Ольга не лезла и не пыталась вмешаться. Она смотрела и не сказать, что умилялась (хотя и это тоже). Ей было интересно. Но волновал ее вовсе не щенок и не заботы, которые обязательно появятся стоит назвать его своим. Ей было любопытно взглянуть на общение ребенка со взрослым со стороны. Особенно сейчас, когда это происходило без идиотского сюсюканья, коверканья слов и нарочито упрощенных фраз.
— Он запомнит тебя и будет знать, что ты и только ты его хозяин, товарищ и друг.

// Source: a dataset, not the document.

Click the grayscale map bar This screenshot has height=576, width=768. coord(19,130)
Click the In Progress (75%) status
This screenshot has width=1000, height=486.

Она приучила Макара к этому, с первых дней разговаривая с ним, рассказывая всё-всё-всё, как если бы он был взрослым. Она читала ему книги не только про улыбающегося с бортиков кроватки Винни Пуха, но и те, которые читала сама. Когда сын хмурился, Оля спохватывалась и объясняла максимально просто значение незнакомых ему слов, проговаривала каждое действие и жест, а еще безумно гордилась тем, что Макар заговорил раньше своих сверстников-мальчишек, тем что могла попросить его выполнить простейшее и он не просто понимал, а делал это. Как, например, с дверью — она попросила его выпустить кошку, и сын сделал это.
— Возьмешь его на руки?
Щенок при своей «малышовости» обещал превратиться в огромного пса. Он уже был крупным — повис в руках сына с расслабленными задними лапами и достал ими до самого пояса, оттянув резинку светлых штанов.
— Ух! — выдохнул сын, подтягивая его повыше к самому лицу, чтобы рассмотреть его мордочку или для того, чтобы заглянуть кутенку в глаза. — Толллстый!
Макар был супер ребенком — говорящим чуть больше, чем другие, делающим чуть больше, чем остальные, понимающим Олю и хмурящимся, когда с ним вели себя, как с каким-то идиотом, но… Он был ребенком — еще неуклюжим, осваивающим новое, хохочущим над тем, что виделось ему забавным, увлекающимся и познающим мир.